=== Source text ===
# Your tanks



## magpie (Jan 3, 2009)

So, how about a thread for folks to post pics of their tank(s), maybe along with a brief description of size & occupants?

I love looking at other peoples tanks, so thought it might be nice to have them all in one place... what do you guys think?


----------



## Guest (May 12, 2011)

Shall we say that mine's in the developmental stages? 

I have a 15 litre tank that I'm preparing to set up as a Pico reef just after my AS exams next month. I'm starting out with the easy stuff at first until the tank matures enough to the point where I can add SPS; just prior to which I'll drill the tank and install a small sump and buy a Profilux unit plus the full dosing unit to completely automate the entire system.

As I type, the black spray paint on the rear of the aquarium is drying right now.


----------



## magpie (Jan 3, 2009)

Chillinator said:


> Shall we say that mine's in the developmental stages?


So long as we get pics when it's done 

I feel slightly embarrassed posting pics of my little tanks after seeing hawksports rather awesome marine tank... but in the interests of keeping the thread going :

The goldfish tank
200 litres
x 1 blackmoor goldfish
x 1 ranchu goldfish
x 1 bristlenose plec
x 8 white cloud mountain minnows


















The tropical tank
35 litres
x 1 veiltail betta


----------



## magpie (Jan 3, 2009)

C'mon fishy people, I know there's more of us than this!


----------



## dobermummy (Apr 4, 2009)

thats my community tank, in it are neon tetras, congo tetras, 2 gold gouramis, 1 pearl gourami, ****** loaches, whiptail catfish, harlequins, rock shrimp, and 2 atfish that when they have grown will move into my pred tank


----------



## Quinzell (Mar 14, 2011)

Saved data entries:
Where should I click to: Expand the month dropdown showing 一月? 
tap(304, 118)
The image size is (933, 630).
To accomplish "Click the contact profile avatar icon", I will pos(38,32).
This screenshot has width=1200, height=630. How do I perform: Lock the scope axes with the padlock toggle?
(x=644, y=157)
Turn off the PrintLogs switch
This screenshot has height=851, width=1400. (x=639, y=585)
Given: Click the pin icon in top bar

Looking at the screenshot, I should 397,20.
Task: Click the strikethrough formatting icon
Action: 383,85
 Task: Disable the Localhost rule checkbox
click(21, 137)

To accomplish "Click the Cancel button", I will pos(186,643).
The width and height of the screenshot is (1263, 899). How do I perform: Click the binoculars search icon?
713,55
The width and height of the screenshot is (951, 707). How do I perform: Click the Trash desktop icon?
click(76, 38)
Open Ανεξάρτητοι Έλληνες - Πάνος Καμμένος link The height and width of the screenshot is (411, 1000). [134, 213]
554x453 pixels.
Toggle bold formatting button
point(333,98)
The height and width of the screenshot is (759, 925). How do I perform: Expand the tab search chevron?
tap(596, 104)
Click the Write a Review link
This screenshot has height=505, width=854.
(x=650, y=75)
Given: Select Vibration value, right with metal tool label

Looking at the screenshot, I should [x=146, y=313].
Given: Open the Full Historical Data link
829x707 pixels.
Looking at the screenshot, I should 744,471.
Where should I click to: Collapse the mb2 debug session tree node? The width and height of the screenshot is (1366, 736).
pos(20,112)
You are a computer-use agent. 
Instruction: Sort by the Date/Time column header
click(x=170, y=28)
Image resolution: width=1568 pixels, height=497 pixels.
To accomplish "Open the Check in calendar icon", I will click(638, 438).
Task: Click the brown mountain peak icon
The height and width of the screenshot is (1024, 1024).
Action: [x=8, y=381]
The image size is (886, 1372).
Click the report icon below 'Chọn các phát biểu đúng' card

=== Your task ===
Duplicate the passage of the fish tank thread above from "# Your tanks" up to and including "size & occupants?".

=== Final result ===
# Your tanks



## magpie (Jan 3, 2009)

So, how about a thread for folks to post pics of their tank(s), maybe along with a brief description of size & occupants?